FORÚM FORUM
Fórum: raça, racismo e saúde no Brasil
Em todos os continentes, é freqüentemente possível identificar processos sócio-políticos em que questões de índole étnico-racial estão presentes, quase sempre mescladas a outras, de fundo religioso e/ou nacional. O que muda, historicamente, é a natureza dessa interseção (Fredrickson GM. Racism: A Short History. Princeton: Princeton University Press; 2002). A produção acadêmica mundial a respeito é crescente: nos bancos de referências bibliográficas Web of Science, a média anual de artigos indexados por "racismo" aumentou progressivamente nos últimos três qüinqüênios: 159 (1990/1994), 286 (1995/1999) e 321 (2000/2004). É menos freqüente a investigação dos efeitos desse fenômeno sobre a saúde populacional, e.g. no Brasil, onde vem se intensificando o debate a respeito das desigualdades raciais e de ações afirmativas voltadas para sua superação. Os artigos deste Fórum reúnem evidências relevantes para esse debate e apontam elementos de uma agenda de pesquisa que deve subsidiar crescentemente a saúde pública brasileira.
Chor & Lima destacam temas conceituais e metodológicos relacionados à pesquisa no campo. Apresentam também evidências empíricas instigantes: indígenas e pretos morrem proporcionalmente em idades mais precoces, mas a análise da mortalidade por causas inspira a busca de hipóteses mais específicas. Por exemplo, entre homens jovens (15-29 anos), as desigualdades raciais na mortalidade foram primordialmente atribuíveis às agressões, e pardos encontraram-se em posição intermediária entre pretos e brancos. Entre homens e mulheres na faixa de 40-69 anos, entretanto, apesar de a mortalidade por doenças cerebrovasculares ter sido também maior entre pretos, entre pardos foi inferior àquela registrada para brancos. O que esses fatos (ou artefatos?) revelariam?

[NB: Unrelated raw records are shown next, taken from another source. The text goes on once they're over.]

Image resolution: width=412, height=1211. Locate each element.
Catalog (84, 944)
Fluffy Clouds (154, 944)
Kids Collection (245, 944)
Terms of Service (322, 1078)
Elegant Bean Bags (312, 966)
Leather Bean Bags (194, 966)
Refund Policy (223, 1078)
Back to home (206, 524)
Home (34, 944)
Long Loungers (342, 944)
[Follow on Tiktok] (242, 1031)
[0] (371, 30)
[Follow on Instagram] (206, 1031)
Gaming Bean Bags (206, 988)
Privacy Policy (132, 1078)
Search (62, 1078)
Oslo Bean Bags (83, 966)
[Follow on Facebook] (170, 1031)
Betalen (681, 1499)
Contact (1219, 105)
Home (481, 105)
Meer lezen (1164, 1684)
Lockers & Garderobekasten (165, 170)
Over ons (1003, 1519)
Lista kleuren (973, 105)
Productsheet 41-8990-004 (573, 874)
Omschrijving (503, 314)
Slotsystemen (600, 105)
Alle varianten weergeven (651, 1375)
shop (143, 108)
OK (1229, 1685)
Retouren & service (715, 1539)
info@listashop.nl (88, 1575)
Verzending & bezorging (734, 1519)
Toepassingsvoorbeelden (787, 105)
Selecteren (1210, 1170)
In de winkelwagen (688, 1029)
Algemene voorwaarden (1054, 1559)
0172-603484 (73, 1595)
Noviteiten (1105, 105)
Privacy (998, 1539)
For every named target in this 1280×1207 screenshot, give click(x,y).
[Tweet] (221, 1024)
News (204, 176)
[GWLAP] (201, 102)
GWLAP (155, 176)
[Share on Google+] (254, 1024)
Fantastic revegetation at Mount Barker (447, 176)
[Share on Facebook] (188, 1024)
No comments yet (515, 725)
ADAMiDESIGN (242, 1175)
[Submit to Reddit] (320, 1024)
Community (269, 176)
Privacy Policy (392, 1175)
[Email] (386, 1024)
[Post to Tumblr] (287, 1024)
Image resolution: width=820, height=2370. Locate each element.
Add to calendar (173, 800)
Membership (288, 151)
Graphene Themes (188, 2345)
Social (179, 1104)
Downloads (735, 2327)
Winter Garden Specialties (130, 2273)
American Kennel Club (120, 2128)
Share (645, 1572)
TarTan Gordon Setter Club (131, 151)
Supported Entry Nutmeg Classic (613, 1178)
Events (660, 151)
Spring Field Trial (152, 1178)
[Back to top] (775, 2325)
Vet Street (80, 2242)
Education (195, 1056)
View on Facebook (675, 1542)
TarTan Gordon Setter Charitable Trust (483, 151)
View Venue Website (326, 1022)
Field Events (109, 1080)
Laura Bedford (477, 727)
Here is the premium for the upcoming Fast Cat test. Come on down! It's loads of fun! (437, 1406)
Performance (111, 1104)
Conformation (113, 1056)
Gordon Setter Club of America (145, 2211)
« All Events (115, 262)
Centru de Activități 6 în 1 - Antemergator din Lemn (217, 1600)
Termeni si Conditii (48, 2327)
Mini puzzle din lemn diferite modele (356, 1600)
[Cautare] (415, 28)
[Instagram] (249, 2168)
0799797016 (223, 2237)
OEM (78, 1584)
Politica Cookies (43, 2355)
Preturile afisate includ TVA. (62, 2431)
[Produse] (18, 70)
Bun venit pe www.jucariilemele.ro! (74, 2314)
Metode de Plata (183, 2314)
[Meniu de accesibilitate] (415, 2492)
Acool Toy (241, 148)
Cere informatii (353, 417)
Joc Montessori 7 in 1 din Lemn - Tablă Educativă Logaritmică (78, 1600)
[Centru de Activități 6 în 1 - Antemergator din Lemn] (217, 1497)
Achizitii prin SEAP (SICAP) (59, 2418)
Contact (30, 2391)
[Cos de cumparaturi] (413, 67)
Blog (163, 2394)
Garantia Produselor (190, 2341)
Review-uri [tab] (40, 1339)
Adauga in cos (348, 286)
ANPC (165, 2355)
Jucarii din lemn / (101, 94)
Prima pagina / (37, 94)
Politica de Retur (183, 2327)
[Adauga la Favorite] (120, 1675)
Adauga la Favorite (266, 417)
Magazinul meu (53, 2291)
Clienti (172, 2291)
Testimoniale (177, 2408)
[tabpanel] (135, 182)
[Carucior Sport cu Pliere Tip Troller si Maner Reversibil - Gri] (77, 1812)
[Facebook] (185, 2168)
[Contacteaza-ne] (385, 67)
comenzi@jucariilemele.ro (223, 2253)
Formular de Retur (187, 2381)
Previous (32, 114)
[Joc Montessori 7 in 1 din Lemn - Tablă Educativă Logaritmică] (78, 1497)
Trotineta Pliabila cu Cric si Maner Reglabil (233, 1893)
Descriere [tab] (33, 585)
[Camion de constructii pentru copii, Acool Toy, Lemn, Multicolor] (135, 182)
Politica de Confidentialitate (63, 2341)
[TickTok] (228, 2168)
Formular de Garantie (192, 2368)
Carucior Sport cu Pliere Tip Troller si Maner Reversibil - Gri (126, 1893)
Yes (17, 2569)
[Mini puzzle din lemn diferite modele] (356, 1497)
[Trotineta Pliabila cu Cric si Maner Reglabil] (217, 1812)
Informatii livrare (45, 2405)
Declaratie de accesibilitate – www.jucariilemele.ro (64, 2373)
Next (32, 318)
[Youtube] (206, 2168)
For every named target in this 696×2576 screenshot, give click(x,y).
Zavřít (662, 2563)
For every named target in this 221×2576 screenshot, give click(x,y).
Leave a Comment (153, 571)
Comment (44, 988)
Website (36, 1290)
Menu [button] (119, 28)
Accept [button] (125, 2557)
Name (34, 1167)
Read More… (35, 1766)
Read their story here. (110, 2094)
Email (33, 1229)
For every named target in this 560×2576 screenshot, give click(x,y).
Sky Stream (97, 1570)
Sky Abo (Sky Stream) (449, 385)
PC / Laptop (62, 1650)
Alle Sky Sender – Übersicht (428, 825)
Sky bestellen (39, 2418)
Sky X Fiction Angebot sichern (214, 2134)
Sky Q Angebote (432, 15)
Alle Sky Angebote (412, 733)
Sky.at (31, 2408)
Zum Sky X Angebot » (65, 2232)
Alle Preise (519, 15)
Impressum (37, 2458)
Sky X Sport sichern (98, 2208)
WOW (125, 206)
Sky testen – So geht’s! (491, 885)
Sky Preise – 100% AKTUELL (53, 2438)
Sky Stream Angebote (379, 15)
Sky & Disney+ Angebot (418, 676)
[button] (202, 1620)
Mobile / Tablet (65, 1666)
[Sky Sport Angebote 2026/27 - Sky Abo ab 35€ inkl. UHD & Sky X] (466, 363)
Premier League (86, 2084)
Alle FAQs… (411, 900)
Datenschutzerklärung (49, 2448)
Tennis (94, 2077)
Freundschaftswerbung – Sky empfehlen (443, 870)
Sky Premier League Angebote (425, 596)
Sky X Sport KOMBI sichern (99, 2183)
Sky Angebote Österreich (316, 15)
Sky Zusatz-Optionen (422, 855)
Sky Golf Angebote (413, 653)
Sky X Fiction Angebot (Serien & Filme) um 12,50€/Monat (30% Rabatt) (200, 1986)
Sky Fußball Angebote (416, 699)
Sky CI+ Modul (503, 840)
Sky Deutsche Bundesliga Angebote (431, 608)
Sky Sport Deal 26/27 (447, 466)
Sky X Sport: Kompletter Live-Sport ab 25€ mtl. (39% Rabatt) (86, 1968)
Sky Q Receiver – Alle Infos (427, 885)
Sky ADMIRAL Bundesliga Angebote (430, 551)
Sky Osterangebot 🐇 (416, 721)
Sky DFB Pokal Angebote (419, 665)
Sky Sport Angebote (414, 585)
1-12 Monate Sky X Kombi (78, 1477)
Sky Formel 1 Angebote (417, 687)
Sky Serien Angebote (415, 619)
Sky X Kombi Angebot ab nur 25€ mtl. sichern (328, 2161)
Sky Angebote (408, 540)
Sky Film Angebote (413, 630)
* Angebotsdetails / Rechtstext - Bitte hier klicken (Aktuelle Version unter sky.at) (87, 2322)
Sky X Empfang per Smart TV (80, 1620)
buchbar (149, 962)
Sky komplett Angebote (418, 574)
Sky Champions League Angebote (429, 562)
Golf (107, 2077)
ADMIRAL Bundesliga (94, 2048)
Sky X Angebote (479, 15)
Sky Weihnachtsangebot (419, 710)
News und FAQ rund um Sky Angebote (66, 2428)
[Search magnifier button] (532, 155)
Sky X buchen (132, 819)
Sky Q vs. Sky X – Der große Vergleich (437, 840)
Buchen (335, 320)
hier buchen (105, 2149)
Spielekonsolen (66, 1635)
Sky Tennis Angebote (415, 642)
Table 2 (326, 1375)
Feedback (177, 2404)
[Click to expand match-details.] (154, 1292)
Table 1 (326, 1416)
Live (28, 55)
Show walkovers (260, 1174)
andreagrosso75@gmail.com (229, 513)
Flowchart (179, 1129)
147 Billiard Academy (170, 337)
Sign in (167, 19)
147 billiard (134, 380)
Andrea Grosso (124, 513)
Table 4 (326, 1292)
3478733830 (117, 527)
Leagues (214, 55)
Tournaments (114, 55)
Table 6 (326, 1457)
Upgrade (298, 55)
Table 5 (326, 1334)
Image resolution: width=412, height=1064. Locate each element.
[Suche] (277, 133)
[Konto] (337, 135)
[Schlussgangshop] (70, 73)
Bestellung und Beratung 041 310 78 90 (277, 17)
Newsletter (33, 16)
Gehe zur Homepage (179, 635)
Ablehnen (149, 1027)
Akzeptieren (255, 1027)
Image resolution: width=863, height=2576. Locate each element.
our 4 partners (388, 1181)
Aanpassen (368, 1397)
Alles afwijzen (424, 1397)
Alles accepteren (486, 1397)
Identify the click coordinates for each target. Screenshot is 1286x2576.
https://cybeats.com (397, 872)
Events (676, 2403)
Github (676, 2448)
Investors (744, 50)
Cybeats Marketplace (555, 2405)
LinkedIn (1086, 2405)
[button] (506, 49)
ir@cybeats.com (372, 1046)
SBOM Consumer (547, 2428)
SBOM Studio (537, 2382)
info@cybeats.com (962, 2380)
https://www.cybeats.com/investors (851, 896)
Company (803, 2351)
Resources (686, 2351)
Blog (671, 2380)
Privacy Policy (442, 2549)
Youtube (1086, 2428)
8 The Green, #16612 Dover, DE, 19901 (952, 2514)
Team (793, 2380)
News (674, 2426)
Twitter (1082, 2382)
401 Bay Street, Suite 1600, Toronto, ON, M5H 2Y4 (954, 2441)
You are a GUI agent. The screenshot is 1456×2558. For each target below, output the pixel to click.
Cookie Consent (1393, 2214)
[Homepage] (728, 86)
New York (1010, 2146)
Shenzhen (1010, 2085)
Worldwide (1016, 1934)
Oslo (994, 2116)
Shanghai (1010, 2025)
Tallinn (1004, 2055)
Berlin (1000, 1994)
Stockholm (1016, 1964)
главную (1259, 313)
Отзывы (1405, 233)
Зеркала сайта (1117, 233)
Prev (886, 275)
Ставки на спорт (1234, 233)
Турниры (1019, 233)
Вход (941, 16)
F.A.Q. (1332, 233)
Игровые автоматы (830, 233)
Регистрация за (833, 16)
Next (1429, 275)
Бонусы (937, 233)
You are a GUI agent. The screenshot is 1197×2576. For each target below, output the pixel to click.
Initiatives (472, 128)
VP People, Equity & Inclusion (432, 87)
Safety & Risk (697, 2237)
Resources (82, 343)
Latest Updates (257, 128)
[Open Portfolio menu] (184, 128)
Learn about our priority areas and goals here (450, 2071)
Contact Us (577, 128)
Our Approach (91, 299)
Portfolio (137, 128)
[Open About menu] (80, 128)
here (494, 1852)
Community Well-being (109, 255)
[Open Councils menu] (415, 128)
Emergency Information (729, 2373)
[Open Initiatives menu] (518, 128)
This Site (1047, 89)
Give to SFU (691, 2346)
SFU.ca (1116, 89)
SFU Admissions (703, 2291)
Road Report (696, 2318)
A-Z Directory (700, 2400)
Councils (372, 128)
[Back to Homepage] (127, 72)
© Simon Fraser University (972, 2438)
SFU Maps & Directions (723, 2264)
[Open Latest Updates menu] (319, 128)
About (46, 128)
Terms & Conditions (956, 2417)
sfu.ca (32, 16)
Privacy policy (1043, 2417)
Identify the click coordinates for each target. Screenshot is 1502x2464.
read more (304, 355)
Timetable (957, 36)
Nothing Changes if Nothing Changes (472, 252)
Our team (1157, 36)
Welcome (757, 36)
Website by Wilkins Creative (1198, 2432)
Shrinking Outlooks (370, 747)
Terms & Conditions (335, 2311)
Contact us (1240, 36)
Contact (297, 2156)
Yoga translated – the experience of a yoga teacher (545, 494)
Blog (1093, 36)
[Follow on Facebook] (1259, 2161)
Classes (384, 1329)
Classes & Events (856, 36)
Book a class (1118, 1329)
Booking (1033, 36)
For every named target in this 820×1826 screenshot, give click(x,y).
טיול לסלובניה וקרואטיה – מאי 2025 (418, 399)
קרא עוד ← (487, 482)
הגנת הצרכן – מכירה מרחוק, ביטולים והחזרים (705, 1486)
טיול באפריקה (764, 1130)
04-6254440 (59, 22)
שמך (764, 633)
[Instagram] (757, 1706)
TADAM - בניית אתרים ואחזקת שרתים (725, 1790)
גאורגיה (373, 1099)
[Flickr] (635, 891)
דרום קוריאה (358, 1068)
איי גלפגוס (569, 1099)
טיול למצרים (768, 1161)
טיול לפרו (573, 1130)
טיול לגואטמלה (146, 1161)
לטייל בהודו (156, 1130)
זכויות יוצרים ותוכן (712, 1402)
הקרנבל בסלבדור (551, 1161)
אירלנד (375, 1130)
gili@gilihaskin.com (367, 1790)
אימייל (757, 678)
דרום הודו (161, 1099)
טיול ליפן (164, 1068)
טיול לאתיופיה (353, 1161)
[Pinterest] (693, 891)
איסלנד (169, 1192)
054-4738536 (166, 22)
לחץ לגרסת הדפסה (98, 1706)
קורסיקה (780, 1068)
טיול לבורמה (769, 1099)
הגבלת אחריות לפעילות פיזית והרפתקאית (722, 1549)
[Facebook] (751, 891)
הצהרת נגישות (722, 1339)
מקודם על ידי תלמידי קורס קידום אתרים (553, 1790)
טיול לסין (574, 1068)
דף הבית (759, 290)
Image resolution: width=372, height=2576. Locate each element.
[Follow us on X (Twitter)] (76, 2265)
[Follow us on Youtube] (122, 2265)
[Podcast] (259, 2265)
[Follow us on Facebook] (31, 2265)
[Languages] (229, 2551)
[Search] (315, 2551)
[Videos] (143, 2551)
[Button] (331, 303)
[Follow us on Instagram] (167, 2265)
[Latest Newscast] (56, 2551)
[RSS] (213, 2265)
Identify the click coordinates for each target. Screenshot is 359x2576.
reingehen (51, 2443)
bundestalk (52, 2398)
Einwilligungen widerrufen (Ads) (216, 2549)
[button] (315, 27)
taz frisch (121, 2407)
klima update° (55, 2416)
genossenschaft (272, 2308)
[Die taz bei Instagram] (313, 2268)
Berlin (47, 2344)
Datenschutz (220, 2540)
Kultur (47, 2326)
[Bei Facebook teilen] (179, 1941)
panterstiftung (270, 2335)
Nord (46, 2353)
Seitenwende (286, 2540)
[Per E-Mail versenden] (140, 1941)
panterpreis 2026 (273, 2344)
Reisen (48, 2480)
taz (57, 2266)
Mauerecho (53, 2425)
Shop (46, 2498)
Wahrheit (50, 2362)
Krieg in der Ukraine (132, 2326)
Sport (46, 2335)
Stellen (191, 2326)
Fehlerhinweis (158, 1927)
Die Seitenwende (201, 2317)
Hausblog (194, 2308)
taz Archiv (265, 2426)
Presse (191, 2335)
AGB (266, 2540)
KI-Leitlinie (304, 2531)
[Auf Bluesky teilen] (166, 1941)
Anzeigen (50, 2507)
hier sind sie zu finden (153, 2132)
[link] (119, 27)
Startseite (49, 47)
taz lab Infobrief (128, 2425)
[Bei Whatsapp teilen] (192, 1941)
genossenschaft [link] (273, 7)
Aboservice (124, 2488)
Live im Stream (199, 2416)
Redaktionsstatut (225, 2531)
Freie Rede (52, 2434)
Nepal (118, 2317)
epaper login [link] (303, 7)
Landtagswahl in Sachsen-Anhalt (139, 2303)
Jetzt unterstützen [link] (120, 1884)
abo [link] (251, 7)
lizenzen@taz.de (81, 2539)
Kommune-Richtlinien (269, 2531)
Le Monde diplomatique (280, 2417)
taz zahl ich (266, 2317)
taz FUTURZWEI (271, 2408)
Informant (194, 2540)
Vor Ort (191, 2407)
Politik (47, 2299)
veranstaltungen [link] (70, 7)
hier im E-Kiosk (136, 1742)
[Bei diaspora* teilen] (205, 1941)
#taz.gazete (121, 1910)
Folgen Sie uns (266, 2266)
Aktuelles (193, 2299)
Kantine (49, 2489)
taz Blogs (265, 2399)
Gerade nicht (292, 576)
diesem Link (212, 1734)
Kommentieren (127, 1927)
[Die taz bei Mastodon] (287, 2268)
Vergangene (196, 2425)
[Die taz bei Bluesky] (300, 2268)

Cardoso et al. trazem subsídios importantes para pesquisadores e para gestores dos bancos de dados de mortalidade (SIM) e nascidos vivos (SINASC) no país. Eles observam que a introdução do registro da característica raça/cor nesses sistemas, em meados da última década, foi seguida de rápida diminuição da proporção de dados faltantes; porém, essa situação ainda é insatisfatória, com amplas desigualdades regionais e intra-regionais na qualidade dos dados, e sujeita a retrocessos. Assim mesmo, ao conduzir criativas análises de sensibilidade variando as premissas quanto à distribuição dos dados faltantes, os autores produziram evidências robustas da pior situação de indígenas e negros quanto às mortes infantis.
Finalmente, Lopes apresenta-nos um painel da produção acadêmica recente nas áreas da demografia, sociologia e economia, assim como textos de ativistas do movimento social negro e outros, disponíveis nas páginas de órgãos governamentais. A autora amplia assim a documentação das desvantagens sociais generalizadas da população negra no Brasil quanto a emprego, renda, habitação e educação, além de reunir evidências adicionais no campo das desvantagens em saúde, e.g. quanto à esperança de vida ao nascer e às causas externas de morte. Lopes destaca a abrangência e a complexidade das ações necessárias à superação das desigualdades raciais na sociedade brasileira, e enfatiza a pertinência da aferição mais direta e circunstanciada dos efeitos da discriminação racial sobre a saúde. A propósito, Chor & Lima ressaltam as evidências empíricas existentes, em países como os Estados Unidos e Inglaterra (e os primeiros esforços nacionais a respeito), de que circunstâncias sócio-econômicas adversas explicam apenas parcialmente o pior quadro de saúde de grupos étnico-raciais não-brancos, que seria influenciada por efeitos mais diretos da experiência de discriminação racial.